** Opening MATERIAL PROVIDED block **

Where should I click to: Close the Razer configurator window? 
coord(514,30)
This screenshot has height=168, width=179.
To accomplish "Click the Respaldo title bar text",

** Closing MATERIAL PROVIDED block **
** Opening MATERIAL PROVIDED block **

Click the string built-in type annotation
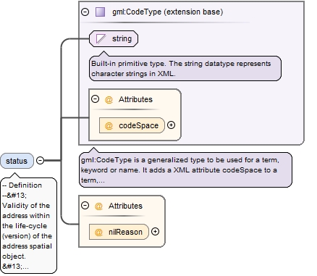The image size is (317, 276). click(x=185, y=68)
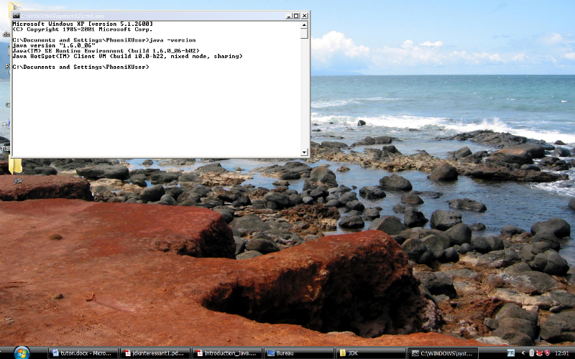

** Closing MATERIAL PROVIDED block **
** Opening MATERIAL PROVIDED block **

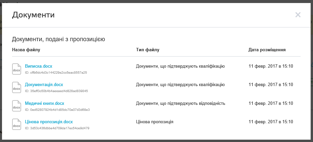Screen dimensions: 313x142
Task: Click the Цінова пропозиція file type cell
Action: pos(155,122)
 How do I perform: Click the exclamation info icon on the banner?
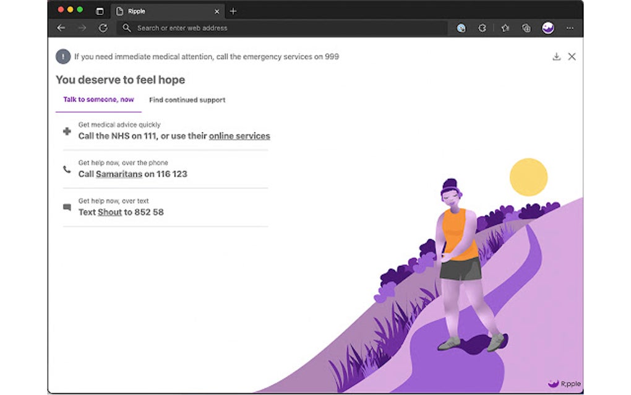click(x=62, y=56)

** Closing MATERIAL PROVIDED block **

* _WORK REQUEST_: Above are some lines. Repeat exactly, and only, those from the line that has "Where should I" through the line that has "the Respaldo title".

* _WRITTEN ANSWER_:
Where should I click to: Close the Razer configurator window? 
coord(514,30)
This screenshot has height=168, width=179.
To accomplish "Click the Respaldo title bar text",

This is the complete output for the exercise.